The lines to be extracted begin at the line containing "You are a GUI" and end at the last line of the data below; copy them exactly and leave out the pictures.

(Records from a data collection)
_ _ _ _ _ _ _
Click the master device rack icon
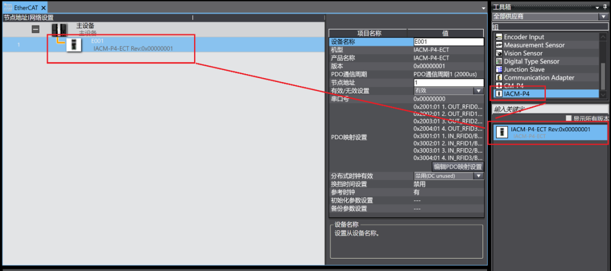 (59, 29)
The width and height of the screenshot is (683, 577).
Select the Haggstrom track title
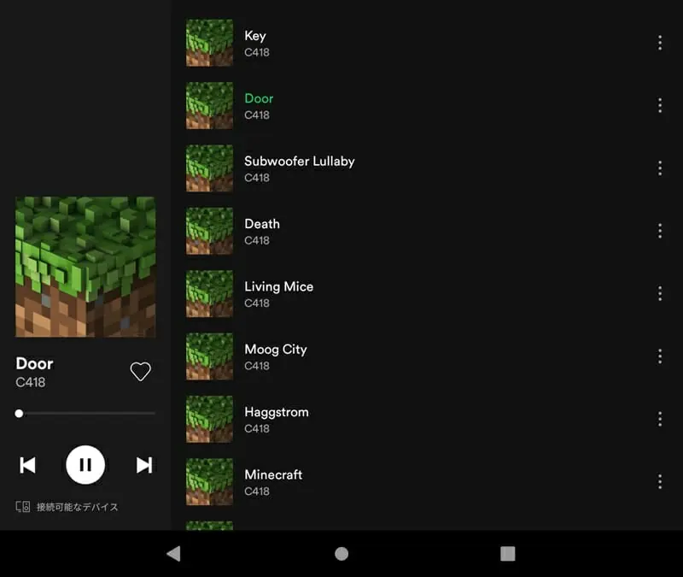[x=276, y=412]
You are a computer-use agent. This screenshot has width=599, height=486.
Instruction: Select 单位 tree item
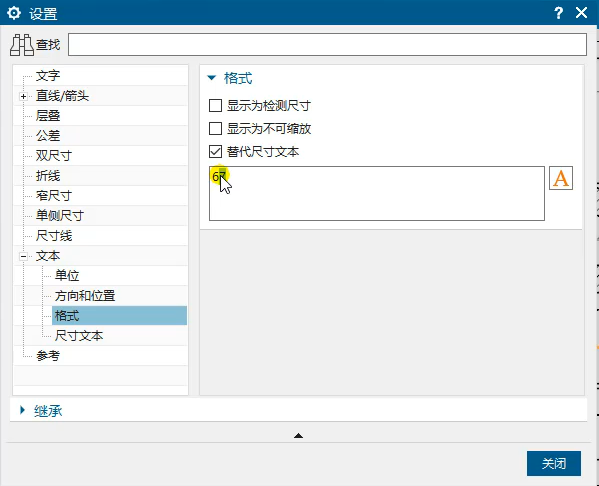[67, 275]
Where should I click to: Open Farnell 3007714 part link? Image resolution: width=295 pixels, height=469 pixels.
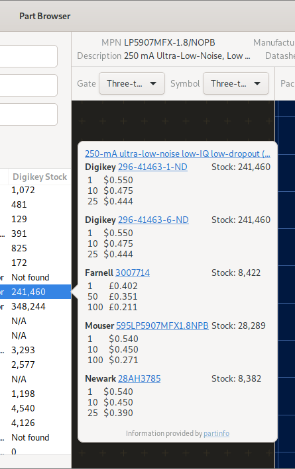(133, 273)
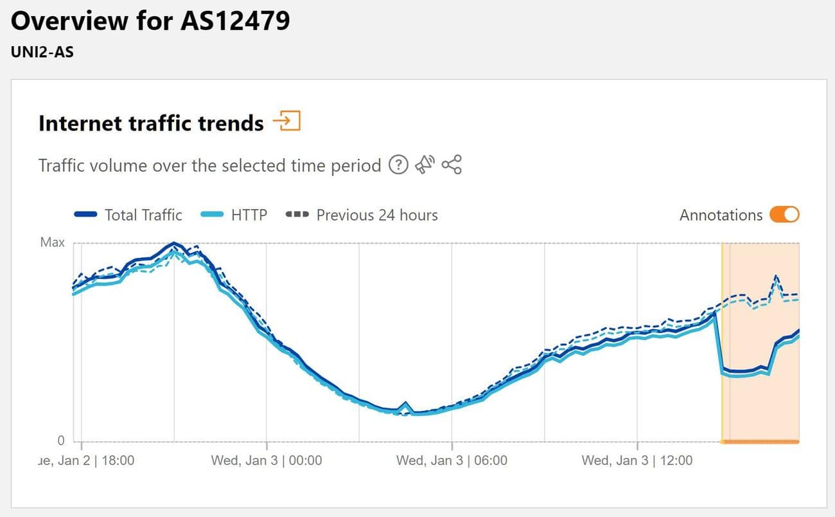Screen dimensions: 835x517
Task: Click the Annotations text label
Action: pos(721,215)
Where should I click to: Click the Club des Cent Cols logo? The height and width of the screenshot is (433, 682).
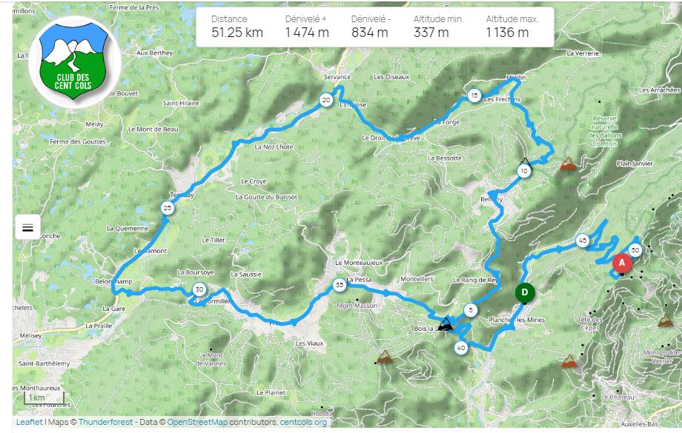tap(73, 61)

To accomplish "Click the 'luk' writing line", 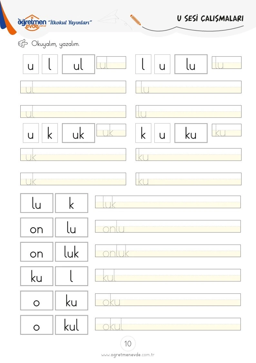I will click(168, 202).
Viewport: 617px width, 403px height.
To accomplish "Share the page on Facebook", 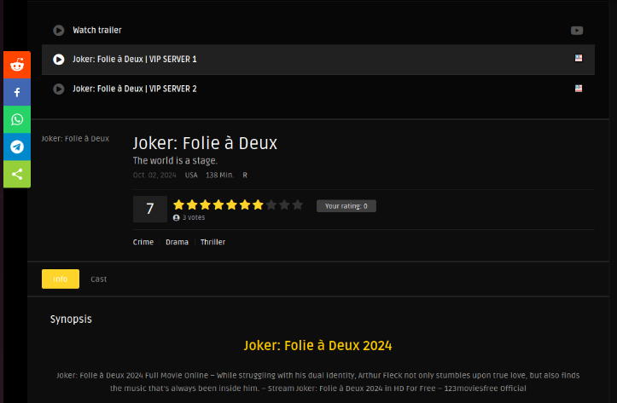I will (x=16, y=92).
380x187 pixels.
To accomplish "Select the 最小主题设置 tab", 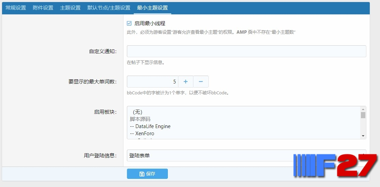I will [152, 8].
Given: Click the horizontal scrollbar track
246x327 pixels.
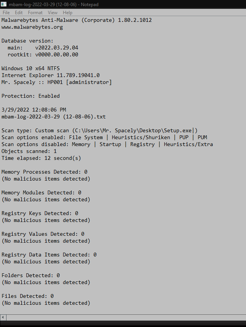Looking at the screenshot, I should (x=126, y=317).
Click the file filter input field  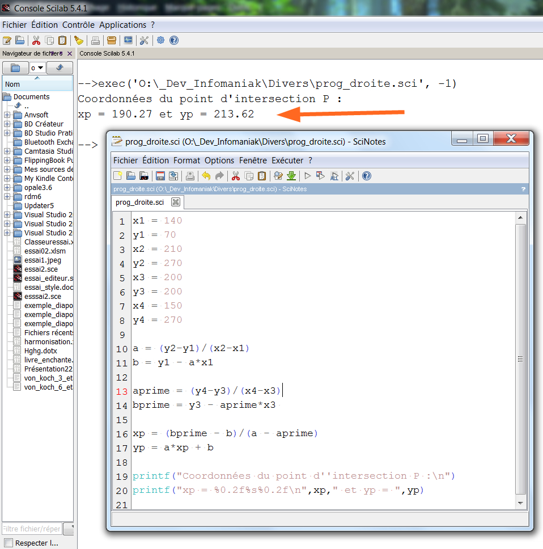tap(32, 529)

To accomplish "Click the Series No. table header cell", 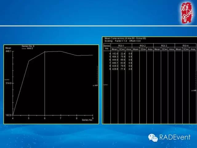I will 107,47.
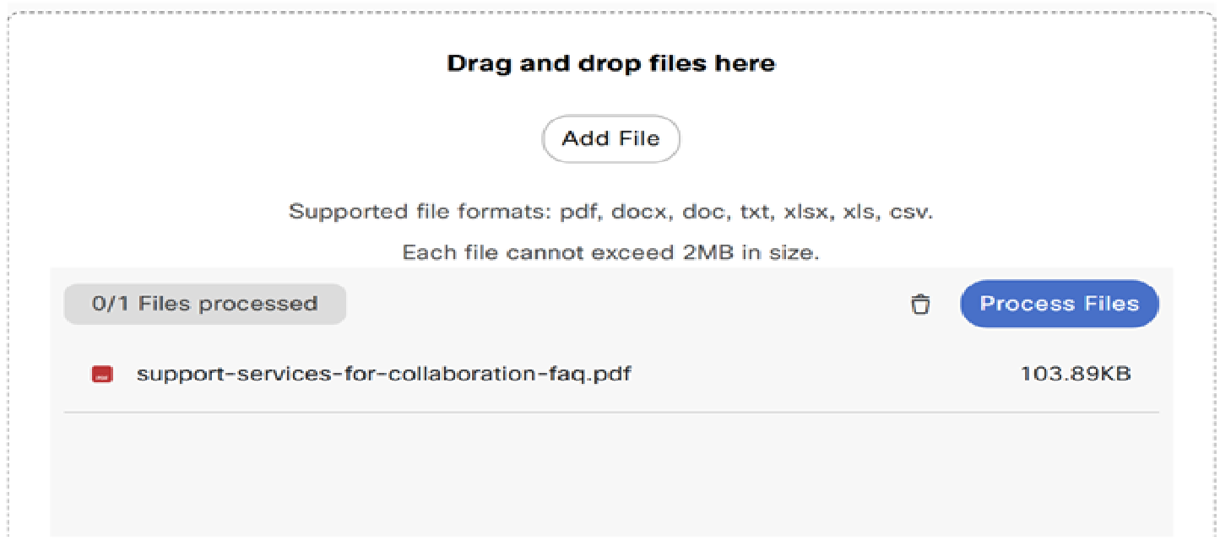Start processing with Process Files button

(1059, 304)
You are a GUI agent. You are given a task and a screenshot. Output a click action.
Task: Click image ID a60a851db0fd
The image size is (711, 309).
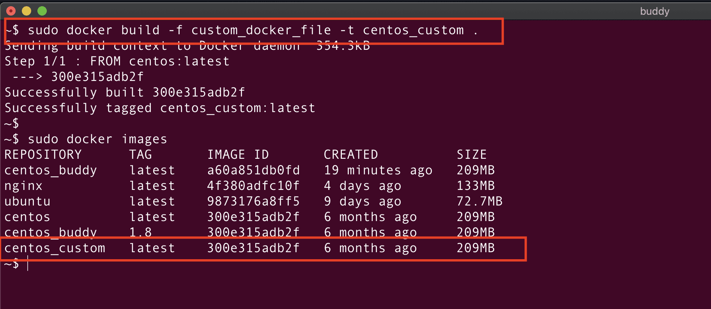(253, 170)
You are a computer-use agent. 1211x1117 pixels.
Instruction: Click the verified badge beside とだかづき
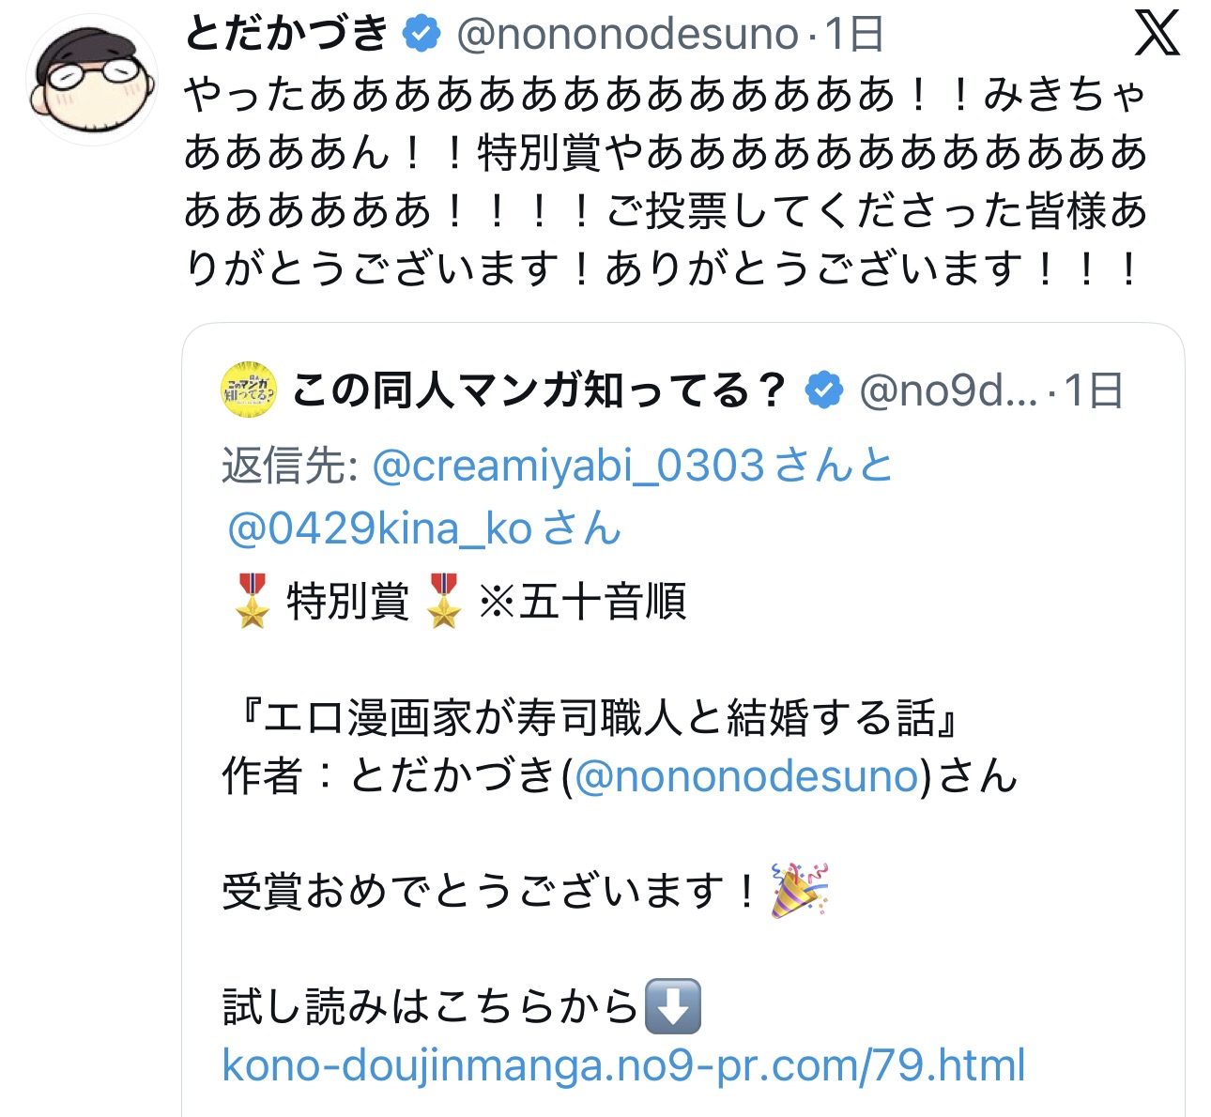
_ _ _ _ _ _ _
> **ANSWER SPACE**
You are a GUI agent. You are given a task and a screenshot. Output a click action.
Task: Click image ID a60a851db0fd
The image size is (711, 309).
(253, 170)
You are a computer-use agent. 1211x1117 pixels.
Instruction: Click the verified badge beside とだかづき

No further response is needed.